Dès sa conférence de presse d’entrée en campagne, le 11 mai, Fabien Roussel avait annoncé la couleur : « Je le dis clairement, cette question [de la sécurité] ne sera pas une question secondaire. » Quelques heures plus tôt, il déclarait déjà sur BFM-TV : « La sécurité n’est pas un droit comme un autre, c’est un droit fondamental. » Avant d’enchaîner : « Il ne faut pas laisser l’idée que la gauche puisse être laxiste sur cette question-là et moi je vous le dis, je ne le serai pas. Il faut une politique de sanction, de répression, ferme. »
Concrètement, le candidat communiste promet l’embauche de 30 000 flics supplémentaires. Chambre d’écho du gouvernement, il soutient l’extension de la période de sûreté (sans aménagement de peine possible) pour les meurtriers de policiers condamnés à perpétuité : « Pour que le message soit plus fort, mieux entendu dans notre pays, il faut l’inscrire plus clairement dans le Code pénal, j’y suis favorable, y compris écrire noir sur blanc : trente ans de prison minimum pour un crime à l’encontre de tout détenteur de l’autorité publique [1]. »
« La différence entre le PC et le beaujolais, disait Coluche, c’est que le beaujolais est sûr de faire 12,5 %. » Fabien Roussel, qui était présent le 19 mai à la très fascistoïde manif des flics devant l’Assemblée nationale, tenterait-il de gratter quelques points dans les sondages en draguant un électorat rouge basculant doucement vers le brun ? « Il reprend à son compte la vieille idée selon laquelle il faut aller chercher le vote populaire sur les terrains où s’expriment ses attentes, aujourd’hui sous influence de l’extrême droite, analyse Pierre Jacquemain, rédacteur en chef de la revue Regards. En son temps, côté socialistes, Lionel Jospin fit aussi cette analyse et conduisit en 1997 les assises de Villepinte pour opérer le tournant idéologique du PS sur les sujets régaliens. Dans les deux cas, le résultat fut sans appel : ni le PC ni le PS n’en ont tiré bénéfice, l’électorat de gauche s’est trouvé déboussolé, la gauche s’est divisée et l’extrême droite s’est renforcée de cette légitimation de ses thèmes centraux [2]. »

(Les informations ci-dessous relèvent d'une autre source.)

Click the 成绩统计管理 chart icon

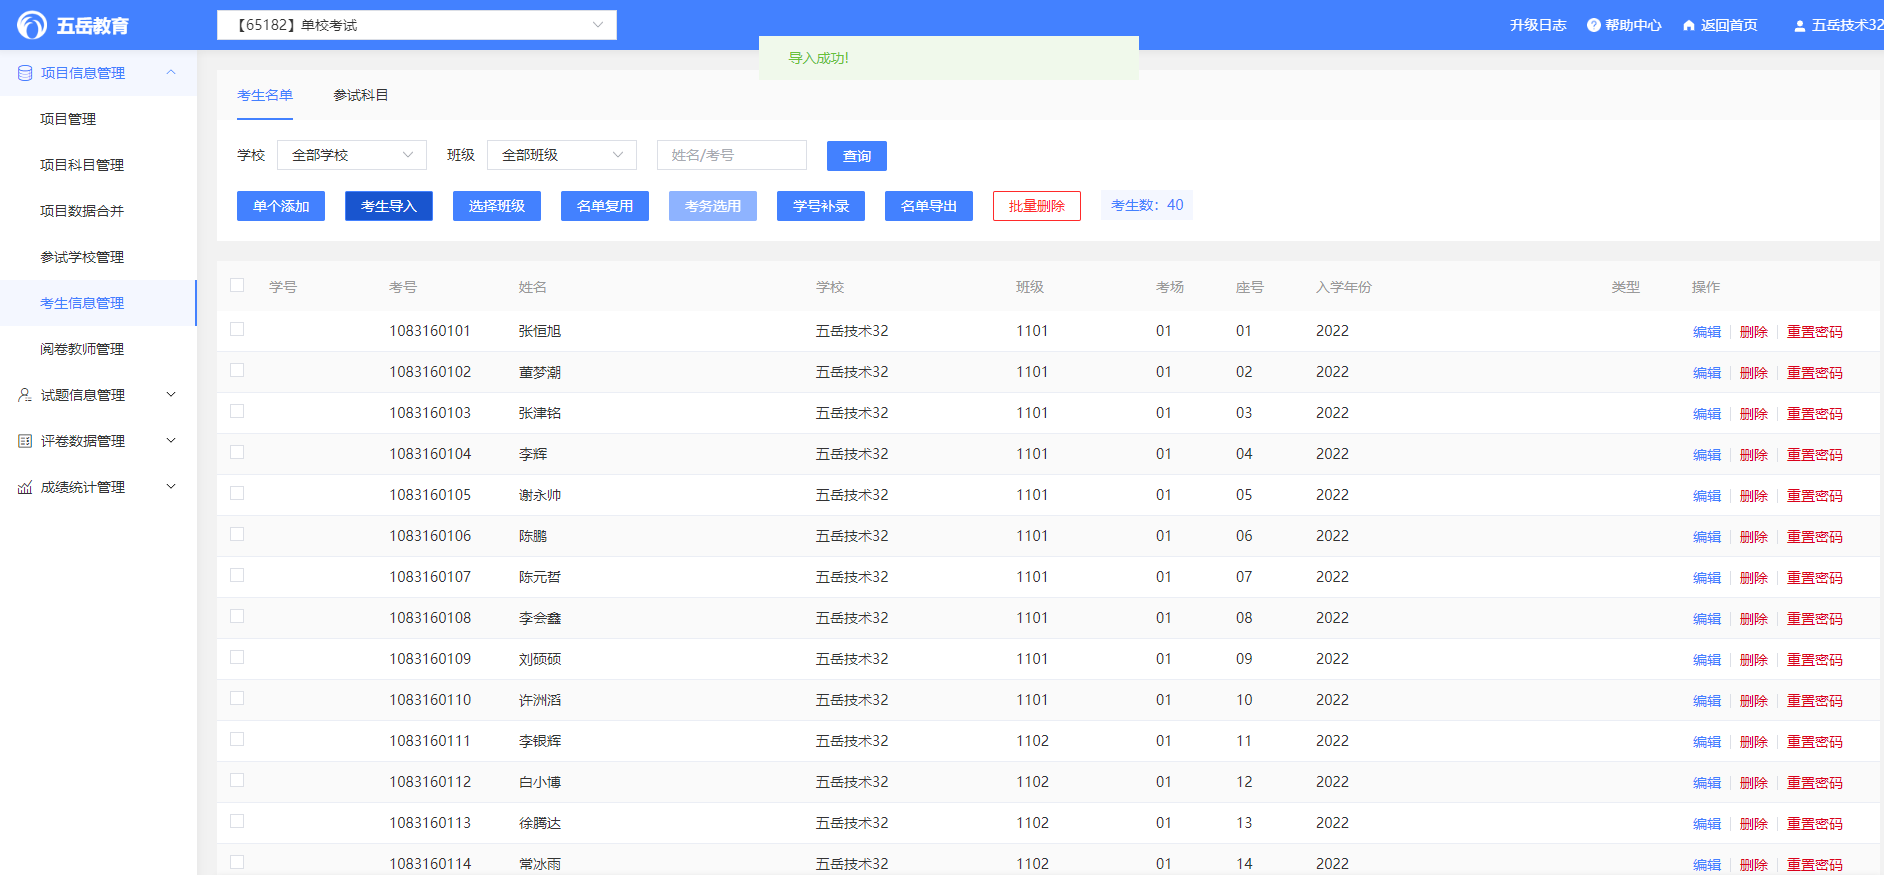tap(25, 487)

Un constat s’impose aujourd’hui : dans le champ de ruines qu’est le paysage politique français, la direction du Parti communiste, sur un certain nombre de sujets, n’a plus vraiment un profil d’allié, même de circonstance. La loi « Séparatisme » ? La moitié des députés communistes, à l’instar de Fabien Roussel qui s’est abstenu, n’ont pas voté contre. Les expulsions des déboutés du droit d’asile ? Fabien Roussel est pour. La dépénalisation du cannabis ? Fabien Roussel s’y oppose, jugeant « urgent de s’attaquer », entre autres, au « Maroc qui légalise la production ».
Dans quelques jours, on commémorera le soixantième anniversaire du massacre du 17 octobre 1961, quand la police de Maurice Papon balança de nombreux Algériens indépendantistes dans la Seine. Le 8 février prochain, ce sera celui de l’affaire du métro Charonne (1962), où la répression des manifestants anticolonialistes fit neuf morts, presque tous communistes. Une question se pose : à ces occasions, Fabien Roussel rendra-t-il hommage aux militants progressistes de l’époque ou aux ancêtres de ses amis « ouvriers de la sécurité » ?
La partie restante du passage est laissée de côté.